**Fragmento del texto**
==========

¿Qué pasó el domingo? (2)

Me reprochan cierta crudeza y más cinismo de la cuenta en la columna de ayer sobre las movilizaciones del domingo a favor del derecho a decidir. Comprendo perfectamente los motivos de esas críticas que, de alguna manera, tenía amortizadas antes incluso de enviar el texto a los periódicos que lo publican. Confieso con un tanto de rubor que mi primera tentación fue evitar el asunto, y la segunda, subirme a la ola voluntarista que sostiene con la mejor de las intenciones que las decenas de miles de personas que vimos en calles y —algo menos— estadios son asimilables a la mayoría de la sociedad vasca. He leído o escuchado tal interpretación a comentaristas que se dejan llevar más por el entusiasmo que por los hechos, y también a políticos de diferentes partidos. ¿Porque era lo que sentían o porque era el discurso que tocaba? Allá cada cual.

En todo caso, y más allá de las lecturas a posteriori, no creo que nadie pueda declararse sorprendido de que, aun con la nutrida asistencia que innegablemente registró, el acto no alcanzara la magnitud suficiente para marcar un antes y un después. Pura cuestión —anda que no habré escrito veces de ello— de ausencia de temperatura social.

==========

**Datos**
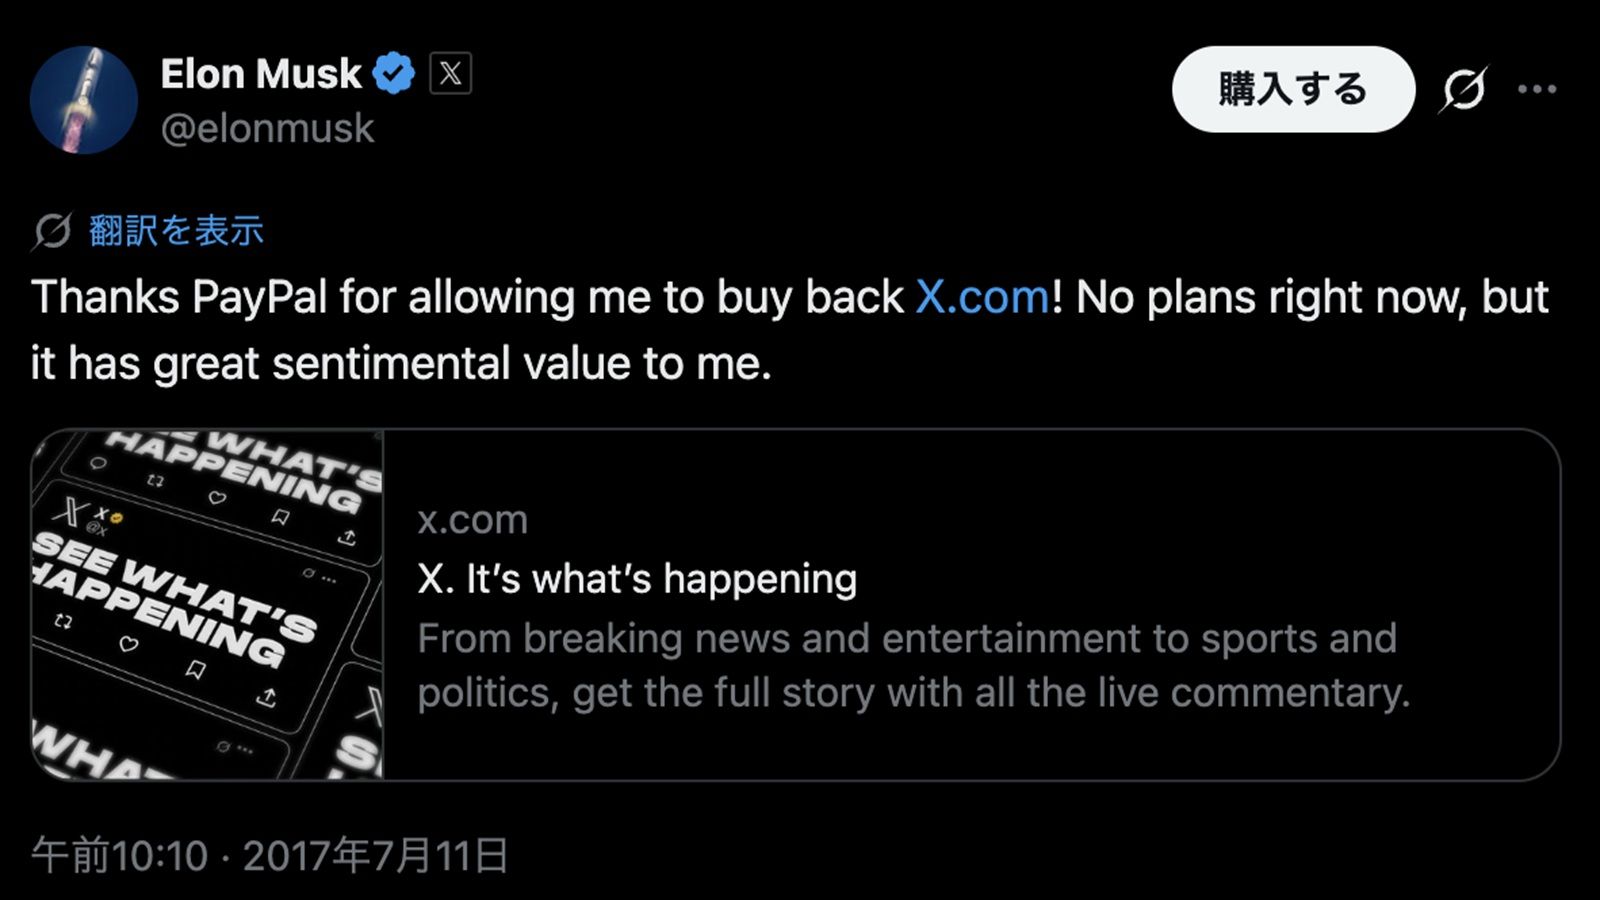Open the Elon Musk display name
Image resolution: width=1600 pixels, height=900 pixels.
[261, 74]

==========

**Enunciado 1**
En la columna sobre las movilizaciones del domingo, ¿a qué se atribuye que el acto no marcara un antes y un después?
**Enunciado 2**
Resume en dos oraciones la columna sobre las movilizaciones del domingo.
**Enunciado 3**
Continúa la columna sobre las movilizaciones del domingo a partir de su última oración.

**Respuesta 1**
A la ausencia de temperatura social.

**Respuesta 2**
La columna responde a quienes le reprochan crudeza y cinismo por un texto anterior sobre las movilizaciones del domingo a favor del derecho a decidir. Admite la tentación de sumarse a la lectura de comentaristas y políticos que asimilan a las decenas de miles de asistentes con la mayoría de la sociedad vasca, pero sostiene que, pese a la nutrida asistencia, el acto no alcanzó la magnitud suficiente para marcar un antes y un después por falta de temperatura social.

**Respuesta 3**
Ahí es donde quienes se declaran partidarios de lo que se reivindicó el otro día tienen que hablar. Y hablar no es arrojarse mutuamente a la cabeza las razones del enfriamiento, sino plantear con total sinceridad si se está en disposición de tejer (o zurcir) las complicidades necesarias para alcanzar el punto de ebullición. Tan básico, tan pedestre, pero a la vez, tan complicado como eso. De ello depende que esté en nuestra mano.

¿Qué pasó el domingo?

Todo es según el ángulo de la fotografía y el entusiasmo en la narrativa. El mismo acto puede ser un fracaso descomunal o un éxito sin precedentes en función del titular y la imagen que lo acompaña. Entre las impías calvas de las gradas y una panorámica abigarrada de cabezas y telas al viento debe de estar lo más parecido a la verdad. Otra cosa es que interese contarla. O, qué caray, que se sea capaz de verla, porque al final, los ojos son un apéndice del corazón, que cada vez tolera peor las frustraciones. Créanme que en muchos de los grandes engaños no hay intención de darla con queso sino incompetencia para percibir la realidad. Llámenlo ceguera del alma y quizá lo disculpen.

Y ya, apeándome del lirismo, ¿con qué lectura sobre lo que ocurrió el domingo en cinco capitales de Euskal Herria hemos de quedarnos? Tienen para escoger la versión de la épica multitudinaria que avanza un mañana inminente plagado de urnas en las que decidir lo que seremos o la interpretación pinchaglobos que reduce la movilización al clásico de los cuatro y el tambor. Claro que si prefieren salirse de lo maniqueo, lo binario y lo trillado, pueden huir de la disyuntiva entre el triunfo y el fiasco, y plantearse si las mareas de color salmón han cubierto su objetivo.

Ahí, de nuevo, les cabe la opción de hacerse trampas o no. Piensen si se trataba de abrir un camino imparable para cambiar el estado actual de las cosas o si, siguiendo la estela de lo que ya se vivió el año pasado, el fin era fijar en el calendario una nueva tradición festivo-reivindicativa para soltar adrenalina patriótica y que siga sin pasar nada de nada.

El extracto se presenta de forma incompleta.